The tragedy – which claimed the lives of 304 people, many of them teenagers from one high school – continues to gnaw at the nation’s consciousness, especially because a rescue effort was widely seen as botched.

READ MORE: Parliament votes to impeach President Park Geun-hye

A lack of information on Park’s whereabouts and actions at the time has fuelled conspiracy theories. The theories have re-emerged during an investigation into an influence-peddling scandal that looks likely to bring down her presidency. 

A parliamentary panel looking into the allegations is holding a hearing specifically on the missing seven hours, and the incident was included by parliament in a motion to impeach Park earlier this month.

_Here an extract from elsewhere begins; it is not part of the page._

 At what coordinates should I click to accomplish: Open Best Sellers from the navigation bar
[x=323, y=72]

Last month, more than two years after the disaster, Park’s office published a page on its website detailing what reports the president received and when, on the day of the sinking.

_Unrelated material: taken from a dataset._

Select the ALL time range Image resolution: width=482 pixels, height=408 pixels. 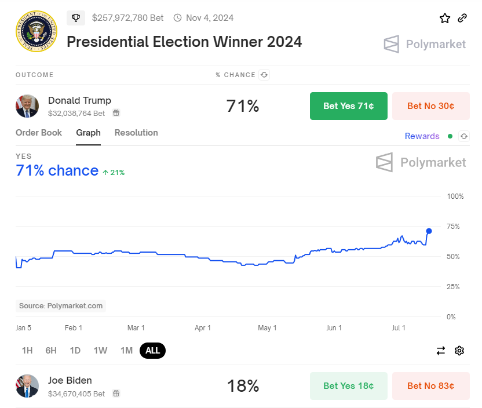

“We’ve repeatedly explained, two years ago and since then, that she had been receiving reports about the Sewol incident all throughout the day and gave instructions either by phone or written reports,” Kim Dong-jo, a Blue House spokesman, told the Reuters news agency before the hearing.

The official timeline details exactly when Park received reports or gave orders. The timeline, though, does not reveal where Park was or what she was doing as she gave those orders.

Botox and Placenta injections

Park Young-sun, of the opposition Democratic Party, held up a placard at last week’s hearing showing two photos of Park, before and after the day of the disaster.

The photos focused on Park’s eyes, which she said appeared to have undergone anti-wrinkle treatment. Park’s office has denied she had been receiving Botox injections at the time

“There have been all sorts of allegations in the two years since that ferry disaster about where she might have been, what she might have been doing, some of them related to potential medical procedures,” Al Jazeera’s Harry Fawcett, reporting from Seoul, said.

“There was also an allegation last week that she was having a haircut.”

The Hankyoreh newspaper reported that a hairdresser from a salon in Gangnam, a glitzy neighbourhood in southern Seoul, had spent 90 minutes styling Park’s hair during the seven hour period.

SBS, a local broadcaster, said Park had asked the hairdresser to make her hair look messy.

Park’s office confirmed the visit, but said the appointment lasted just 20 minutes, during which the president received official briefings as she waited for the completion of a security sweep of the situation room in a government complex two kilometres away.

READ MORE: South Korea president’s friend Choi Soon-sil detained

“Another allegation was that she had been administered a sedative,” Al Jazeera’s Fawcett said.

“Today at the hearing, we heard from a doctor who had regular access to her presidential residence. He admitted that he did administer hormone injections to President Park, injections including placenta material, but didn’t confirm anything about the use of sedatives.”

Park was also forced to deny rumours that she was participating in a ritual to mark the anniversary of the death of Choi Tae-min, the founder of a Christian sect to which she had ties.

During the second of three televised apologies over the crisis, she said: “There are rumours that I am in a cult, or that there was a performance of a ritual in the Blue House, but this is not true at all.”